Employers, especially Human Resources departments, process the personal data of their employees for a number of different reasons, including recruiting, keeping personal files, and paying salaries and premiums. In addition to employment law, the processing of employees’ personal data in the employment context will be subject to the Law no. 6698 on the Protection of Personal Data (the “Law”).
After an overview of the legal grounds for processing employee data, we will address certain employee data issues frequently encountered in practice.
Legal grounds for processing employee data
Under Article 5 of the Law, personal data, including employee data, may only be processed on the basis of one of the following legal grounds:
- the data subject has given explicit consent to the processing of his/her personal data,
- the processing is expressly permitted by law,
- the processing is necessary in order to protect the life or physical integrity of the data subject or another person where the data subject is physically or legally incapable of consenting,
- the processing is necessary for, and directly related to, the execution or performance of a contract to which the data subject is a party,
- the processing is mandatory for a data controller to perform his/her legal obligations,
- the personal data has been made available to the public by the data subject himself/herself,
- the processing is necessary for the establishment, usage or protection of a right, or
- the processing is necessary for the legitimate interests of the data controller, provided that the fundamental rights and freedoms of the data subject are not outweighed.
In the context of an employment relationship, the processing of employee data will usually be necessary for the performance of the employment contract, because employers are required to process employee data in order to fulfil their obligations under that contract; e.g., processing their employees’ bank account details to pay salaries. Another common legal ground is the need to comply with a legal obligation, where employment law directly requires employers to process employee data. This is the case for keeping personnel files, or making declarations to the social security institutions and paying the related premiums.
If none of the above legal grounds exists, data protection law in principle allows for the processing of personal data on the basis of an individual’s consent, which must be specific, informed and freely given. It is, however, unlikely that consent obtained from employees could qualify as freely given, since employees may be in fear of losing their job or suffer other adverse consequences if they refuse consent. Therefore, explicit consent should not generally be used as a legal basis for processing employee data, given the nature of the employer-employee relationship.
Relying on a legitimate interest as a legal ground for processing is possible if and when the employer can demonstrate such legitimate interest and the processing complies with the principles of proportionality. The legitimate interest exemption should only be treated as a last resort, meaning that employers should only rely on this exemption when the other legal grounds for processing do not apply. In addition, this exemption requires a balancing test between the legitimate interest of the employer and the fundamental rights and freedom of the employees, which should not be disproportionately affected. This may imply that the employer should adopt appropriate measures to protect its employees’ rights.
Issues frequently encountered with employee data
Data processing in the recruitment process
In the recruitment process, it is essential for the employer to be able to assess the qualifications of a candidate and whether he or she will be a good fit for the offered position, before deciding to enter into an employment contract.
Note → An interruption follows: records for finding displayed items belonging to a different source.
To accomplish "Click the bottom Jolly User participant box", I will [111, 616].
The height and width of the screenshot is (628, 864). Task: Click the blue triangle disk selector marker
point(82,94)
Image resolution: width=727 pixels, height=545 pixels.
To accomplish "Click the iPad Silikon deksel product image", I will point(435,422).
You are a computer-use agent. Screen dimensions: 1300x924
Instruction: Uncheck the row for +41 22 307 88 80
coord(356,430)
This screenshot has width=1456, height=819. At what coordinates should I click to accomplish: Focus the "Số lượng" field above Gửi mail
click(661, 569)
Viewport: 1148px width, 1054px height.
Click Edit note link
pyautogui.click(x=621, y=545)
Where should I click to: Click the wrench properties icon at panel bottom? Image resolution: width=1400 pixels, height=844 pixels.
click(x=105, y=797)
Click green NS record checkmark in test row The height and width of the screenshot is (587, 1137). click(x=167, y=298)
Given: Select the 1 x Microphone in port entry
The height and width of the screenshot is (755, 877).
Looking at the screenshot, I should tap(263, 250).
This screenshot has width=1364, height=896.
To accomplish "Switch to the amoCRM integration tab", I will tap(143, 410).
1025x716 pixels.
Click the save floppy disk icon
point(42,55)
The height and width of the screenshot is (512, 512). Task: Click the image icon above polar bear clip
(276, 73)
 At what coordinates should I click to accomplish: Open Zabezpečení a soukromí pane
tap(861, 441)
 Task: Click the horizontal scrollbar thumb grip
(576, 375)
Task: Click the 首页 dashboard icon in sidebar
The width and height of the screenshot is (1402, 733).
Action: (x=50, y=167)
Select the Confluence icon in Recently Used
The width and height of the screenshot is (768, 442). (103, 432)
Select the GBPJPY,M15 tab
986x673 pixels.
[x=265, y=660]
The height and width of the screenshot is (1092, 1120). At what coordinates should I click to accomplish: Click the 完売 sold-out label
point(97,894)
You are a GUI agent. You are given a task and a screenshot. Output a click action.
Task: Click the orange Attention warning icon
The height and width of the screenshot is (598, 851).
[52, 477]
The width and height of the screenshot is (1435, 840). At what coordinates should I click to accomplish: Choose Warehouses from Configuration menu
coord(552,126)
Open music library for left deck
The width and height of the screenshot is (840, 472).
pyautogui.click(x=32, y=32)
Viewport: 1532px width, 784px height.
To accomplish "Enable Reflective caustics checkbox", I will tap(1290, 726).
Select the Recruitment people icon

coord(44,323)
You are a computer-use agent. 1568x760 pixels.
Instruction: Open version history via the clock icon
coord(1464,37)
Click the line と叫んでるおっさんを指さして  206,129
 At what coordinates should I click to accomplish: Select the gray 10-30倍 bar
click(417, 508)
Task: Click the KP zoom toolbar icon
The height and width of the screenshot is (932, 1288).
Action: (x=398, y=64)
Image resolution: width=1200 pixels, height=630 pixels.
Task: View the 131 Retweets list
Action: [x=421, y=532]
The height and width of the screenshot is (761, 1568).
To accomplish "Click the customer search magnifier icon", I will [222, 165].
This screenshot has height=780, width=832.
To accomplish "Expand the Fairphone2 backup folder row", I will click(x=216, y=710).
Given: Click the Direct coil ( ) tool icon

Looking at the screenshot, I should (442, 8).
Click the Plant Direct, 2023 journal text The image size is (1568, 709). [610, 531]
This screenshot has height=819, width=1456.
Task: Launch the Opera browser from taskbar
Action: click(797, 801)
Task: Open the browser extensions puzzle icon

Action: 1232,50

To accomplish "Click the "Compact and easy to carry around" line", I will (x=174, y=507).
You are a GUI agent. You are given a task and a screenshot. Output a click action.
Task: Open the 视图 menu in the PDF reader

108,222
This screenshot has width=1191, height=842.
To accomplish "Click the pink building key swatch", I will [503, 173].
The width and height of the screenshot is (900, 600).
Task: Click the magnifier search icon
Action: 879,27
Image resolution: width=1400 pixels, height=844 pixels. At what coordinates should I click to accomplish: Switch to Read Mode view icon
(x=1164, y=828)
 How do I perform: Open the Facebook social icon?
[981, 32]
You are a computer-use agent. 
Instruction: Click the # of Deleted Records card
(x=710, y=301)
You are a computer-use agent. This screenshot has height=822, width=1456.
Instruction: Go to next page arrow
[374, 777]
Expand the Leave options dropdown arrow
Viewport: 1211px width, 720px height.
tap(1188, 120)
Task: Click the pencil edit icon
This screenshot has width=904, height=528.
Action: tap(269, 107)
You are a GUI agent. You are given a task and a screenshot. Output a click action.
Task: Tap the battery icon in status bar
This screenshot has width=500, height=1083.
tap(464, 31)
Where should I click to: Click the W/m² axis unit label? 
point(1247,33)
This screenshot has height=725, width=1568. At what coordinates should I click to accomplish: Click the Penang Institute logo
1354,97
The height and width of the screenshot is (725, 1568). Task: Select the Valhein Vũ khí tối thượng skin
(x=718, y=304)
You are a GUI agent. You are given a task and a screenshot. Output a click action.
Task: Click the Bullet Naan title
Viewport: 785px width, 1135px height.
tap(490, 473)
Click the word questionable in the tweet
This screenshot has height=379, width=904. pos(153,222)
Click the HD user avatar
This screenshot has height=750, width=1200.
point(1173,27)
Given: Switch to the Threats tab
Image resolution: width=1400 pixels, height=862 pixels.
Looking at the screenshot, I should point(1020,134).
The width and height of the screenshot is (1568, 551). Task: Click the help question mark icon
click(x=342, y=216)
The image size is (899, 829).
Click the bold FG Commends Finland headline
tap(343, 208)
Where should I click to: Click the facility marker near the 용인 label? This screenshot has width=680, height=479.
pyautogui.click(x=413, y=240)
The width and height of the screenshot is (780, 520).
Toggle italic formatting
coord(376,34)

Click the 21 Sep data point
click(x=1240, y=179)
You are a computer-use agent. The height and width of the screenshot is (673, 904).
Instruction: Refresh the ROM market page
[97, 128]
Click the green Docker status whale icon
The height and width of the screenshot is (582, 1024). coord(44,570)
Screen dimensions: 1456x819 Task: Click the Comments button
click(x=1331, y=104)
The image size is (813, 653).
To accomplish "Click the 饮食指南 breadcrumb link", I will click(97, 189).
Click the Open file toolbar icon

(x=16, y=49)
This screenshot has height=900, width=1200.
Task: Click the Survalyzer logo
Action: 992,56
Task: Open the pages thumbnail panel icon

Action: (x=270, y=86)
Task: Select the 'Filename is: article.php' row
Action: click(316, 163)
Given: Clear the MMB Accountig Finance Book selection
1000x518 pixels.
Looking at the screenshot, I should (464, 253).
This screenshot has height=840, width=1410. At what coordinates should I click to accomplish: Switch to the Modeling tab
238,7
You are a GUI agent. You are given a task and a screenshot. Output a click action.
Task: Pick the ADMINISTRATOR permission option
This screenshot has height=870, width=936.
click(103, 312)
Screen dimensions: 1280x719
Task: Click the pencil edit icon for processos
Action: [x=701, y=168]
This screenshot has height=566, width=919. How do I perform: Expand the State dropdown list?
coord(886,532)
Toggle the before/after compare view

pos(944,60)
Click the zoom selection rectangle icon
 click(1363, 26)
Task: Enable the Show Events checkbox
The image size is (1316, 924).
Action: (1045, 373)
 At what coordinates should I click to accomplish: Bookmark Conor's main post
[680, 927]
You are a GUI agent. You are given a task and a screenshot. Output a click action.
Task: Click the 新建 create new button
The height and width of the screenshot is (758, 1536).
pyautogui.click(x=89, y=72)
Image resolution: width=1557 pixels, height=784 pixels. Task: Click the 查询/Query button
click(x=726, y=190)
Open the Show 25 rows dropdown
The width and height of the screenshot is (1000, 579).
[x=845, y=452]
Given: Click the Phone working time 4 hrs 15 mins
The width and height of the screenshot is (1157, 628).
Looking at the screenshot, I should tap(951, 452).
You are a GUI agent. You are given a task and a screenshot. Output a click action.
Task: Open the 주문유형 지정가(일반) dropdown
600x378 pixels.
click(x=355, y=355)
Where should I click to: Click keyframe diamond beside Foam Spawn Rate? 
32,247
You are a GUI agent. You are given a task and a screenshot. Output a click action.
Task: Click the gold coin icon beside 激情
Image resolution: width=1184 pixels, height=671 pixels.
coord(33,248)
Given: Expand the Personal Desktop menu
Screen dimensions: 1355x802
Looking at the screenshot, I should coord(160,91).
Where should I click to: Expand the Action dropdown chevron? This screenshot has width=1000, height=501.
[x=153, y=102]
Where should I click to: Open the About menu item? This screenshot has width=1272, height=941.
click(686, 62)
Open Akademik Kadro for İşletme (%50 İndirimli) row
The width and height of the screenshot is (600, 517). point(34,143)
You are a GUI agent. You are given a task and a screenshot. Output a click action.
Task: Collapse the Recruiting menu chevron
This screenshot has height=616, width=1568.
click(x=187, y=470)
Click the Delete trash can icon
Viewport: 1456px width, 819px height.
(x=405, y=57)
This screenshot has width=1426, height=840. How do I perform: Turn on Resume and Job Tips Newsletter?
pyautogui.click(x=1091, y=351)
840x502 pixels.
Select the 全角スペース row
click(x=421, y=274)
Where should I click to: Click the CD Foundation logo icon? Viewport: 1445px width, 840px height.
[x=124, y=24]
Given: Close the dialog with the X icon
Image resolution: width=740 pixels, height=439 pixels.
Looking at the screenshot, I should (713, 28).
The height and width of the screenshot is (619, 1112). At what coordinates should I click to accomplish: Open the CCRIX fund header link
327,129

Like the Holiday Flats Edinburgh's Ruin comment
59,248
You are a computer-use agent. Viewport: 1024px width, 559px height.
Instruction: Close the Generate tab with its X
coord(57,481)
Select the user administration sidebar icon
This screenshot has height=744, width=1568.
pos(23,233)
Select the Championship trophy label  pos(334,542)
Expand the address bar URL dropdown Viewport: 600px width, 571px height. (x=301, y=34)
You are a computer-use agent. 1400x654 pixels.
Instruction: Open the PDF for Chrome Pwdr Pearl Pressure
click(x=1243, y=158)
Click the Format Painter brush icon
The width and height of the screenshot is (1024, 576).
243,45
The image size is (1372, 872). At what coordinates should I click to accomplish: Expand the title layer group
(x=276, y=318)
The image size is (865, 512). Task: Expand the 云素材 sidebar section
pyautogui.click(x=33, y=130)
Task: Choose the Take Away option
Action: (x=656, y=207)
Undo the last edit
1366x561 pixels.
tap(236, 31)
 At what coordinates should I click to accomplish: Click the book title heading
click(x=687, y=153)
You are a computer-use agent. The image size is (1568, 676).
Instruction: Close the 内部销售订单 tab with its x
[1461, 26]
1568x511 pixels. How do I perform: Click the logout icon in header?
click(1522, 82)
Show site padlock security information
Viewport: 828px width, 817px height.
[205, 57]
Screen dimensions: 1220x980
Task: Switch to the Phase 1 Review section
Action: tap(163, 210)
Therefore, while the data is initially submitted by the candidate on a consent basis, the legitimate interest of the employer and, if the candidate is eventually hired, the execution of a contract, can constitute legal grounds for the processing of the candidate’s personal data throughout the recruitment process. The data should not however be processed or stored beyond what is necessary, in particular if the candidate is not recruited at the end of the process. In addition, a separate assessment is required for the transfer of such data to third parties, including group companies. In this respect, the Data Protection Board has ruled that (i) the transfer of personal data within group companies must be considered as a transfer to third parties, therefore the conditions set out in the law for a lawful data transfer should be met, and (ii) without the explicit consent of the job applicants, the transfer of personal data within group companies by means of a jointly used database jointly violates the Law.
Use of information technology
New technologies enable employers to carry out monitoring activities through different devices, such as desktops, vehicles, mobile phones and wearables used by their employees.
To ensure transparency and fulfill the obligation to provided mandatory information to data subjects, employers have to inform their employees of the existence of any monitoring activity. In this context, in addition to the information obligation, it is important to determine the employees’ expectation on how their activities will be monitored at work or at home.
The legal ground for the data processing performed as part of monitoring activities will often be the legitimate interest of the employer. Indeed, the employer has a legitimate interest in protecting its business from significant threats, such as preventing the disclosure of confidential information to competitors. The use of this legal ground however requires a balancing test taking into account employee fundamental rights and freedoms, as well as the implementation of appropriate organizational measures. Prior to the deployment of any monitoring activities, employers should consider whether the intended monitoring is proportionate to the threats and concerns they are trying to address, and whether other less intrusive means can be implemented to monitor employees while protecting their privacy.